The French army is now stronger and better disciplined, and more full of determination to conquer, than any French army has ever been before. But no ruler of France can be anxious to precipitate a war with Germany; and judging from the present state of feeling among the French, there appear to be no serious political breakers ahead. Of course in France the unexpected is always to be expected, and what a day may bring forth, nobody knows.

Sir Charles Dilke tells us that in 1887, when a friend of his was going to France, he asked him to ascertain for him if General Boulanger were a soldier, a mountebank, or an ass; and the answer brought back to him was, "He is a little of them all." The general, after his interview in London with the Comte de Paris, took up his residence in the island of Jersey. He cannot but have felt that his popularity had failed him, and that his enchanter's wand was broken. From time to time he made spasmodic efforts to bring himself again to the notice of the public. He offered repeatedly to return to France and stand his trial for conspiracy, provided that the trial might be conducted before a regular court of justice, and not before an especial committee appointed by the Chambers.

Meantime his domestic relations must have caused him poignant anxiety. His wife was his cousin, - a lady of the haute bourgeoisie in a provincial town. She appears to have felt herself unequal to what might be required of her as the wife of the national hero. She entertained apprehensions that her fate might be that of the Empress Josephine. When her husband became War Minister, she declined to preside over his receptions, and withdrew herself from his official residence, taking with her her two daughters, Helene and Marcelle. Thus deserted, Boulanger became open to scandals and reports, some true, and some false, such as would inevitably be circulated in France concerning such a man's relations with women. It is quite certain, however, that at the height of his popularity he became infatuated with the divorced wife of a Baron de Bonnemains, - a lady well connected, and up to the time when Boulanger became her lover, of unstained reputation. She was also rich, having a fortune of 1,500,000 francs. She was not very beautiful, but was tender, gracious, and womanly. M. de Bonnemains had not made her a good husband, and her friends rejoiced when the law gave her a divorce. General Boulanger and his wife seem to have agreed to sever their marriage tie under the new French divorce law, which requires both parties to be examined by a judge, who is to try if possible to reconcile them; but at the last moment Madame Boulanger refused, upon religious grounds, her assent to a divorce, and the marriage of the general with Madame de Bonnemains became thenceforward impossible.
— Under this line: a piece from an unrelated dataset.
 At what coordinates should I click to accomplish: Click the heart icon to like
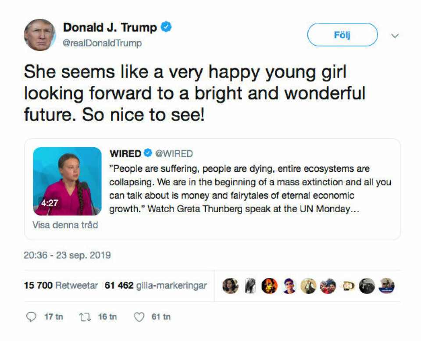(139, 317)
The story is not a pleasant one, but it is necessary to relate it, because of its results.

Madame de Bonnemains, whose constitution was consumptive, drooped and sickened in Jersey. She removed in the spring of 1891 to Brussels to try one of the new schemes for the cure of pulmonary trouble. The remedy seems to have hastened her death, which took place in July. General Boulanger never recovered from her loss. His friends and his funds had failed him, and the death of this woman, whom he had passionately loved, completely overwhelmed him. He spoke constantly of suicide, and in spite of precautions taken by his friends, he carried his purpose into effect upon her grave in the cemetery of Brussels, October 2, 1891.

Whatever General Boulanger's faults may have been in relation to other women, he was devoted to his mother. The latter, who was eighty-six years old at the time of his death, resided in Paris, and when he was in the city he never suffered a day to pass without visiting her. A lock of her white hair was on his breast when he was dressed for burial.